Axelsen, Diana E. "Women As Victims of Medical Experimentation: J. Marion Sims' Surgery

 

Axelsen, Diana E. "Women As Victims of Medical Experimentation: J. Marion Sims' Surgery
on Slave Women, 1845-1850," Sage 2 (Fall, 1985), pp. 10-13.

This paper is written by a professor of philosophy rather than a historian or a philosopher of
medicine or science. She writes here as an enthusiast for the cause of women, acknowledges her
indebtedness to Graham Barker-Benfield and uses his The Horrors of the Half-Life as her
primary source. Her bibliography also includes Sims' autobiography but, as is made clear in the
footnotes and in the text, it is Barker-Benfield who is cited as the principal source. "Except for
(Barker-Benfield) ..., there seems to have been no published analysis of this important historical
instance of the abuse of women as experimental subjects until quite recently." (p. 11)

It is true that Sims did experiment on Black women slaves, and there is no question at all that he
cared little for any of his patients. Sims tells of rescuing these unfortunates from their intolerable
condition; he tells of achieving greatness by treating these otherwise untreatable women. Axelsen
wants Sims to be seen as cruel and unfair to women. But physicians have always been unkind to
the poor and the downtrodden. Experimenting with such subjects gives rise to the birth of the
clinic: experiment on the poor to develop techniques of treating those who can afford to pay.
That is not unusual even today.

Axelsen suggests that in his surgery Sims should have used anesthesia which was invented as
early as the 1840s. The trouble here is that Sims did not hear about anesthesia until after 1850,
when his work with the repair surgery had been completed.

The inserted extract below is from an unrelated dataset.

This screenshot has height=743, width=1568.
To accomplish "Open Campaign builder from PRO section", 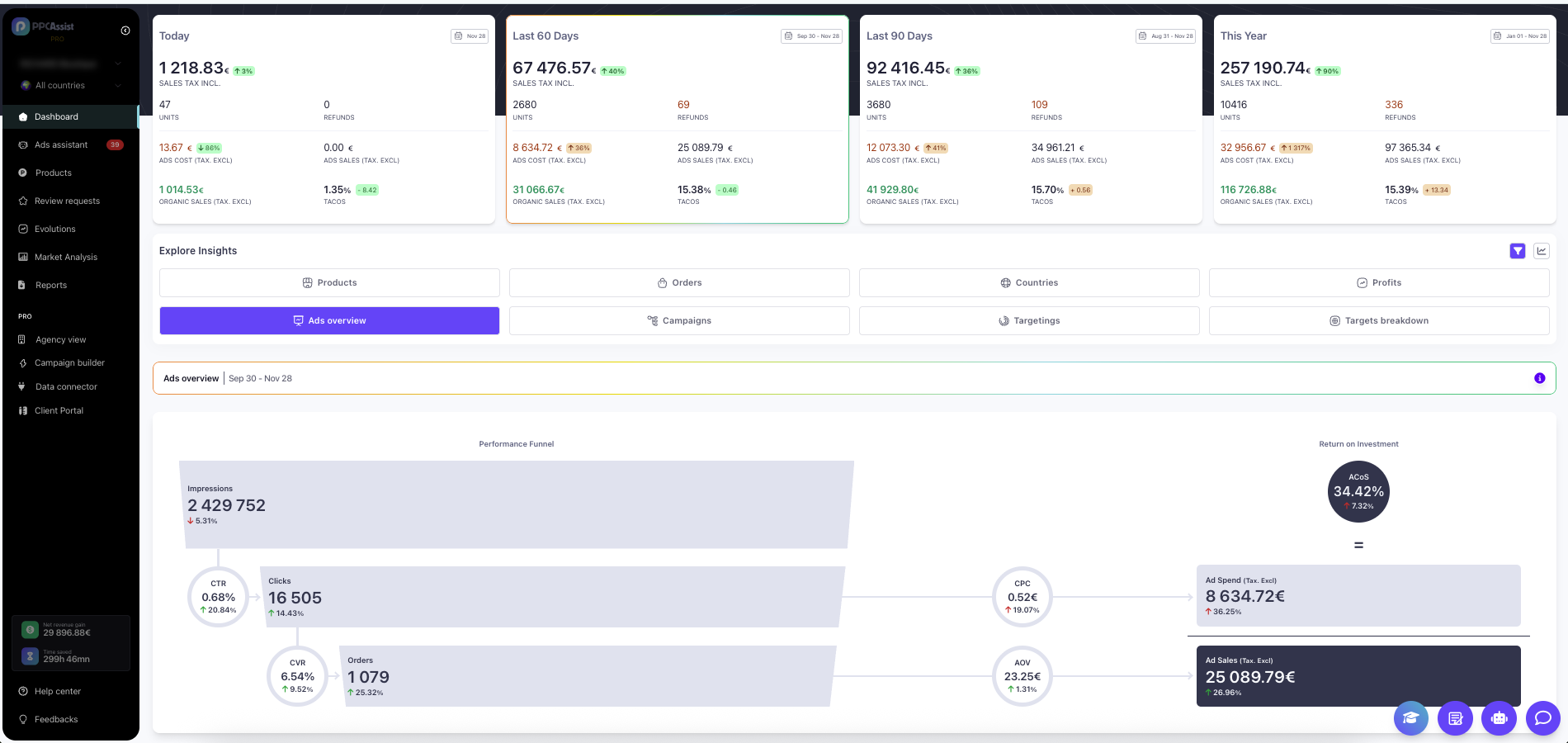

Sims' work in New York and in Europe clearly points to his pandering to the aristocracy and the
rich. He sought social advancement and was a snob. That says something about Sims, but not the
sort of something that this author would make out.

The medical profession was, in the 1850s, certainly male dominated and unkind to patients in
general. These were widely held professional views of the inferiority of women. But these traits
should not be seen as unique to Sims.